Reproduce the data below in full. Nothing should differ from the original.

EXERCISE INPUT
=== Begin Enclosure ===
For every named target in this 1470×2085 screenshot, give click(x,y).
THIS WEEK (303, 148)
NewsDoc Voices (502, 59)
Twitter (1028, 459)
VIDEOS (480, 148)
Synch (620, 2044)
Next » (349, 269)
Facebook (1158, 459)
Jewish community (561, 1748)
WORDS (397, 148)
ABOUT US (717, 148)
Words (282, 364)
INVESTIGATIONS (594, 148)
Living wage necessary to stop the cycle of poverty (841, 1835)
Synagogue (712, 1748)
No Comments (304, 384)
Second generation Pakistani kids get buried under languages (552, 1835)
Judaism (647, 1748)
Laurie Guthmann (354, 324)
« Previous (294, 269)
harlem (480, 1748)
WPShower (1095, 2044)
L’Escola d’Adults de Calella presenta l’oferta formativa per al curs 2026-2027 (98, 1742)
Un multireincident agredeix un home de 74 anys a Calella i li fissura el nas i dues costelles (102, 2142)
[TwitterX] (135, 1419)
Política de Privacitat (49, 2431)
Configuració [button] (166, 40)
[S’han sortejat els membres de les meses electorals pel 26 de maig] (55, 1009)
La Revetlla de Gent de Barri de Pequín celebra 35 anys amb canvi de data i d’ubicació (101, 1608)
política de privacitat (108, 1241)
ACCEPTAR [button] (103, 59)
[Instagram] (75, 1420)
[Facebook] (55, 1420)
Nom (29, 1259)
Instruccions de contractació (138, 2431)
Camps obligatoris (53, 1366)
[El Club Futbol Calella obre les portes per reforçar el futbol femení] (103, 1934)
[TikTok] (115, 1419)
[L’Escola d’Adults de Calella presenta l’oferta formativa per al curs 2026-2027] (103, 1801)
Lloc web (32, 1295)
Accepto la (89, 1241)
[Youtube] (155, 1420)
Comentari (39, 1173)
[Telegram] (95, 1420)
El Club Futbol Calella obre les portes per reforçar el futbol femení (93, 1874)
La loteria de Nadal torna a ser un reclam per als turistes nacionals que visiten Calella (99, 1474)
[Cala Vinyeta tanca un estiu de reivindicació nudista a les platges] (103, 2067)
=== End Enclosure ===
RESPONSE TO THE TASK
For every named target in this 1470×2085 screenshot, give click(x,y).
THIS WEEK (303, 148)
NewsDoc Voices (502, 59)
Twitter (1028, 459)
VIDEOS (480, 148)
Synch (620, 2044)
Next » (349, 269)
Facebook (1158, 459)
Jewish community (561, 1748)
WORDS (397, 148)
ABOUT US (717, 148)
Words (282, 364)
INVESTIGATIONS (594, 148)
Living wage necessary to stop the cycle of poverty (841, 1835)
Synagogue (712, 1748)
No Comments (304, 384)
Second generation Pakistani kids get buried under languages (552, 1835)
Judaism (647, 1748)
Laurie Guthmann (354, 324)
« Previous (294, 269)
harlem (480, 1748)
WPShower (1095, 2044)
L’Escola d’Adults de Calella presenta l’oferta formativa per al curs 2026-2027 (98, 1742)
Un multireincident agredeix un home de 74 anys a Calella i li fissura el nas i dues costelles (102, 2142)
[TwitterX] (135, 1419)
Política de Privacitat (49, 2431)
Configuració [button] (166, 40)
[S’han sortejat els membres de les meses electorals pel 26 de maig] (55, 1009)
La Revetlla de Gent de Barri de Pequín celebra 35 anys amb canvi de data i d’ubicació (101, 1608)
política de privacitat (108, 1241)
ACCEPTAR [button] (103, 59)
[Instagram] (75, 1420)
[Facebook] (55, 1420)
Nom (29, 1259)
Instruccions de contractació (138, 2431)
Camps obligatoris (53, 1366)
[El Club Futbol Calella obre les portes per reforçar el futbol femení] (103, 1934)
[TikTok] (115, 1419)
[L’Escola d’Adults de Calella presenta l’oferta formativa per al curs 2026-2027] (103, 1801)
Lloc web (32, 1295)
Accepto la (89, 1241)
[Youtube] (155, 1420)
Comentari (39, 1173)
[Telegram] (95, 1420)
El Club Futbol Calella obre les portes per reforçar el futbol femení (93, 1874)
La loteria de Nadal torna a ser un reclam per als turistes nacionals que visiten Calella (99, 1474)
[Cala Vinyeta tanca un estiu de reivindicació nudista a les platges] (103, 2067)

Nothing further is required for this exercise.